_PROBLEMS TO SOLVE_.
A – Decide whether each statement agrees with the UFC Fight Night: Cyborg vs. Länsberg article: (i) the event took place at Ginásio Nilson Nelson in Brasília; (ii) more than 10,000 people attended; (iii) it was the first event the organization held in Brasília. Answer yes or no for each and quote the article's deciding words.
B – Pick up the UFC Fight Night: Cyborg vs. Länsberg article after its last sentence and keep writing it.

_TEXT EXTRACT_.
========

- The poster for UFC Fight Night: Cyborg vs. Länsberg
- Promotion: Ultimate Fighting Championship
- Date: September 24, 2016
- Venue: Ginásio Nilson Nelson
- City: Brasília, Brazil
- Attendance: 8,410

Event chronology
| UFC Fight Night: Poirier vs. Johnson | UFC Fight Night: Cyborg vs. Länsberg | UFC Fight Night: Lineker vs. Dodson |

= UFC Fight Night: Cyborg vs. Länsberg =

UFC mixed martial arts event in 2016

UFC Fight Night: Cyborg vs. Länsberg (also known as UFC Fight Night 95) was a mixed martial arts event produced by the Ultimate Fighting Championship held on September 24, 2016, at Ginásio Nilson Nelson in Brasília, Brazil.

==Background==
The event in Brasília was the second that the organization hosted in the Brazilian capital city, with the first being UFC Fight Night: Bigfoot vs. Arlovski in September 2014.

========

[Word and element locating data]

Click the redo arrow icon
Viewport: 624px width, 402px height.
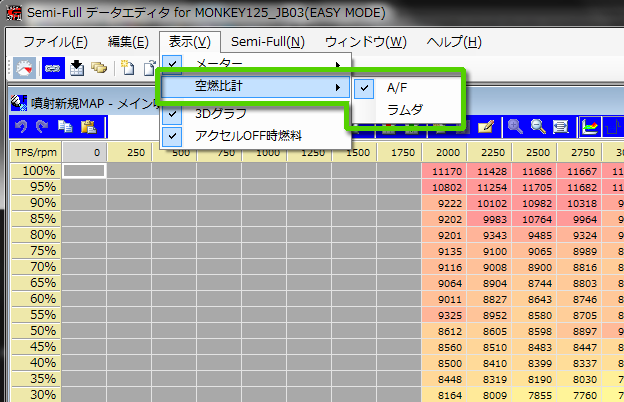(44, 127)
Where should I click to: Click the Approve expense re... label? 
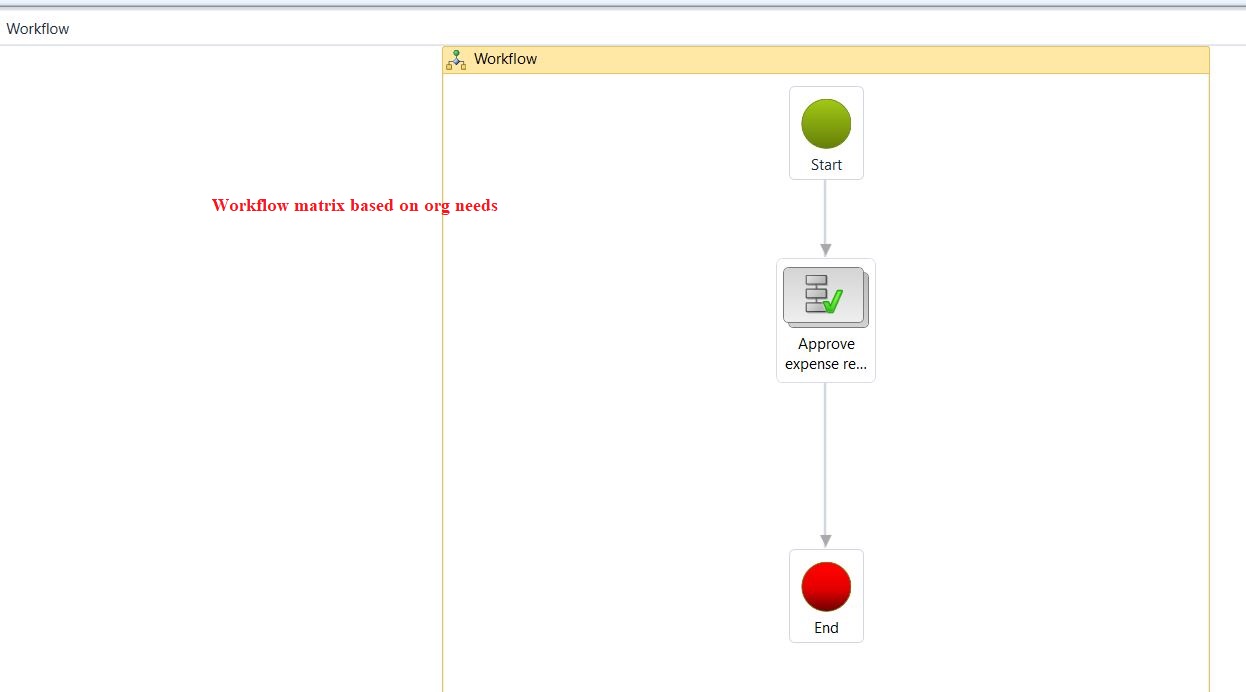[825, 353]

========

_TASK RESPONSES_.
A –
(i) Yes: "held on September 24, 2016, at Ginásio Nilson Nelson in Brasília, Brazil"
(ii) No: "Attendance: 8,410"
(iii) No: "the second that the organization hosted in the Brazilian capital city"

B –
The event was headlined by a catchweight bout of 140 lb between former Strikeforce Women's Featherweight Champion and current Invicta FC Featherweight Champion Cris Cyborg and promotional newcomer Lina Länsberg.

On August 13, the card suffered multiple changes due to injury: Brandon Thatch and Shinsho Anzai pulled out of their respective fights against Erick Silva and Luan Chagas. Silva and Chagas were instead rescheduled to face each other. Renato Moicano and Joaquim Silva also pulled out of their respective fights against Mike De La Torre and promotional newcomer Gregor Gillespie. Their replacements were Godofredo Pepey and The Ultimate Fighter: Brazil 4 winner Glaico França, respectively.

At the weigh-ins, Michel Prazeres missed weight by two pounds, weighing in at 158 lb. As a result, he was fined 20% of his fight purse, which went to Gilbert Burns.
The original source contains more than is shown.